The annual production is 400 tonnes of eels, with an average weight of more than 150 grams. A third goes to the domestic market, while the rest goes to other European Union countries, especially the Netherlands, Italy, France and Portugal.
“We have developed the RAS technology over the years,” said company director Rodolfo Barrera, who added that eels are well-suited to RAS.
Other species have also been produced, in seawater and freshwater, such as sea bream, sea bass, sturgeon, tench, tilapia and arapaima, as well as aquarium fish.
So-called supermale (YY) populations of Nile tilapia are also maintained for breeding. These have been selected by the University of Swansea in Wales through multiple crosses, and have the quality of having two Y chromosomes, so all their offspring will be genetically male.
When ValAqua acquires wild fingerlings, it must adhere to strict EU requirements. To comply with regulations, several hundred thousand small eels are released each year into waterways where eel populations are reduced.
“We believe in sustainable aquaculture, and we are environmentally conscious,” said Barrera. “We also meet extremely strict requirements for our emissions. A complete water treatment plant is responsible for its purification using activated sludge. All waste is managed according to the environmental compliance programme.”

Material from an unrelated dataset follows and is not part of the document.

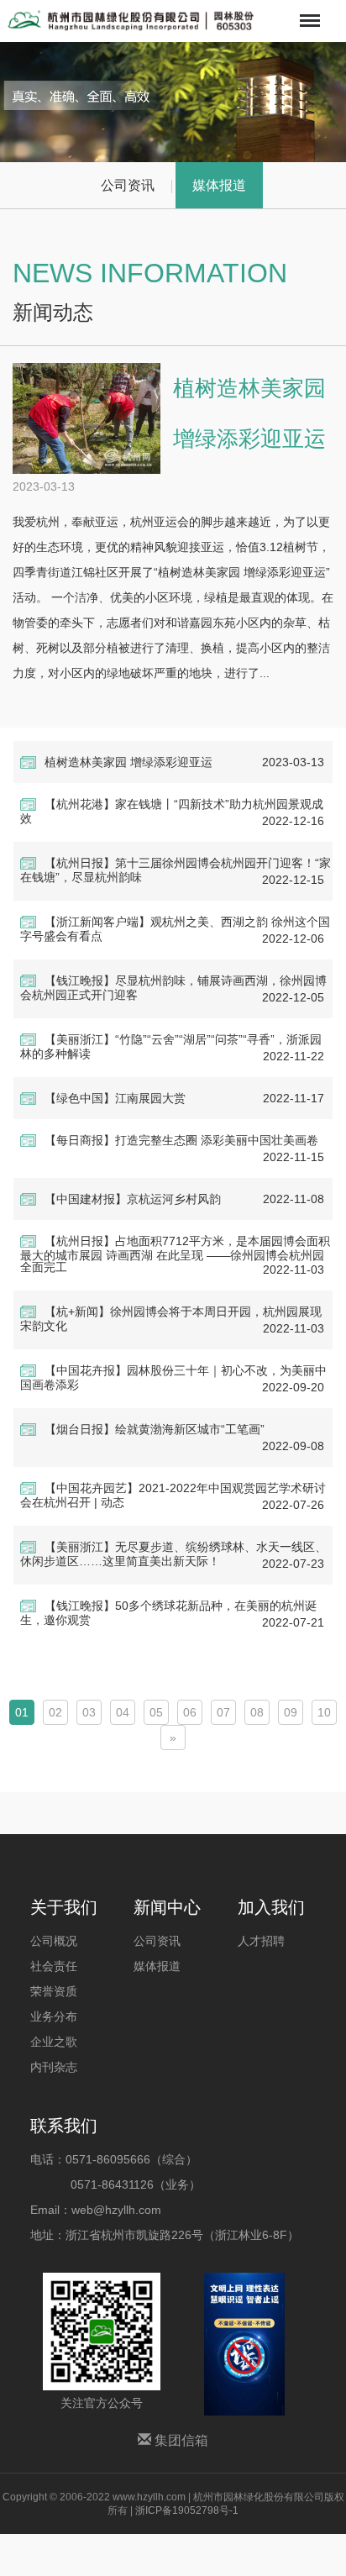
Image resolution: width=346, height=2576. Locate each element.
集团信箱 (179, 2440)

Oxygen supply is fundamental, and a total of 2,000 metres of new oxygen diffusers from Bio Marine in Surnadal, Norway are now being installed in 200 shallow breeding tanks.

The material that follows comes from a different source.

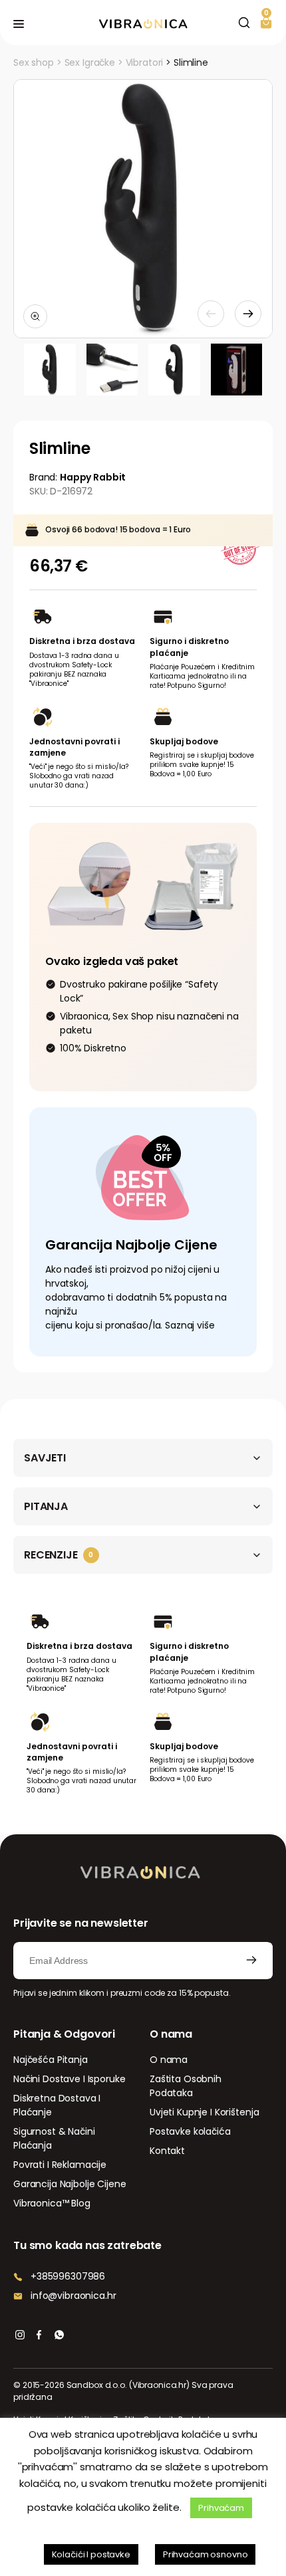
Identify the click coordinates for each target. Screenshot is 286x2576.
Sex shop (33, 62)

It is difficult to efficiently add oxygen in such conditions, and ValAqua has chosen a diffuser design that has a lot of very small holes per square centimetre.
“The small holes provide maximum efficiency generating a multitude of fine bubbles,” said Barrera. “We have seen that the holes do not block over time and the tube maintains flexibility. We have experience with EPDM (an extremely durable synthetic rubber), and we know that neither the eel nor the characteristics of our water spoil this type of material.”
“We have designed a model for this plant that we carefully tested for efficiency and effectiveness before shipping a sample batch,” said Bio Marine’s Nils Hovden.
“After weeks of testing, the diffuser was approved. We see that different species and operating systems each require their own solutions.”